Collected data
:::

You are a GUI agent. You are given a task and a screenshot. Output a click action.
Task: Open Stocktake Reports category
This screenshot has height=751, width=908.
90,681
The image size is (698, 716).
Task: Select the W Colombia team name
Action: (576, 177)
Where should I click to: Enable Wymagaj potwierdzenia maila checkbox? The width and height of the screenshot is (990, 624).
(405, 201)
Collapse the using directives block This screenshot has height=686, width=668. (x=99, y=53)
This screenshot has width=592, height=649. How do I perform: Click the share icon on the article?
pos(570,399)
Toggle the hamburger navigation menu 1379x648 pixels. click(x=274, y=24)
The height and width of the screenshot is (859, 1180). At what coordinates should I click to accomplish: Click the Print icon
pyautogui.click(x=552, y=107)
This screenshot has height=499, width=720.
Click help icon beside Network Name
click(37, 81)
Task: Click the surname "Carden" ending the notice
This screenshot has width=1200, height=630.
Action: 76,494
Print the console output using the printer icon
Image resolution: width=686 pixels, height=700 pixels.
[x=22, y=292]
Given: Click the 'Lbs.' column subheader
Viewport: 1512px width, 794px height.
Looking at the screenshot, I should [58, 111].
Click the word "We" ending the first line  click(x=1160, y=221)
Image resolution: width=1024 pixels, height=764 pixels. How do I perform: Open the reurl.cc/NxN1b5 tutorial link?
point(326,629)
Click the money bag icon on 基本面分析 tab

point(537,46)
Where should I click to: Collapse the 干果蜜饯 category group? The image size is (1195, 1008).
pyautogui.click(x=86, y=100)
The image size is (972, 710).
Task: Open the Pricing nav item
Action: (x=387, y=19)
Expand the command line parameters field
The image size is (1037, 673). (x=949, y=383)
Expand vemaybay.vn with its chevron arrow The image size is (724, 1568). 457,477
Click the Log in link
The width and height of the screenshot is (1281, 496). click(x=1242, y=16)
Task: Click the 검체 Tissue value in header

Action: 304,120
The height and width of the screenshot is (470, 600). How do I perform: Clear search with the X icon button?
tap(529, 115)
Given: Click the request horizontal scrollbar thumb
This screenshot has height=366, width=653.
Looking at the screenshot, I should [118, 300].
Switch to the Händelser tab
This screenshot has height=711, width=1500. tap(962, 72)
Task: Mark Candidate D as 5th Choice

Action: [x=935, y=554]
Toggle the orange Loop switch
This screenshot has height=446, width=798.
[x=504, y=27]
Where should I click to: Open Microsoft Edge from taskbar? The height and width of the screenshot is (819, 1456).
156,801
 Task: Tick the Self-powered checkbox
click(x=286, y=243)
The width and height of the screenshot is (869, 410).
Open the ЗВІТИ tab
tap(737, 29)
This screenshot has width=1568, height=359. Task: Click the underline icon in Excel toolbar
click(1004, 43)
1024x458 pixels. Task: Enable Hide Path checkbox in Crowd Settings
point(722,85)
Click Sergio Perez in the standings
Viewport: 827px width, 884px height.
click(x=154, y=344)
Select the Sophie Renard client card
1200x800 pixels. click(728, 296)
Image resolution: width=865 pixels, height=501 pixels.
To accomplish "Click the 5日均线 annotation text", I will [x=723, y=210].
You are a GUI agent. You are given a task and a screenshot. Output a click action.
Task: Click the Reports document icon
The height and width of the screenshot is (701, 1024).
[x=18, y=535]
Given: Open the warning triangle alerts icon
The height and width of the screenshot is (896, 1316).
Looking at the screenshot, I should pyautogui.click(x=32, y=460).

:::

WORK TASK: Check the data above line by line for the word "Reports". State only how many lines contain it.

SOLUTION TO THIS PROBLEM: 2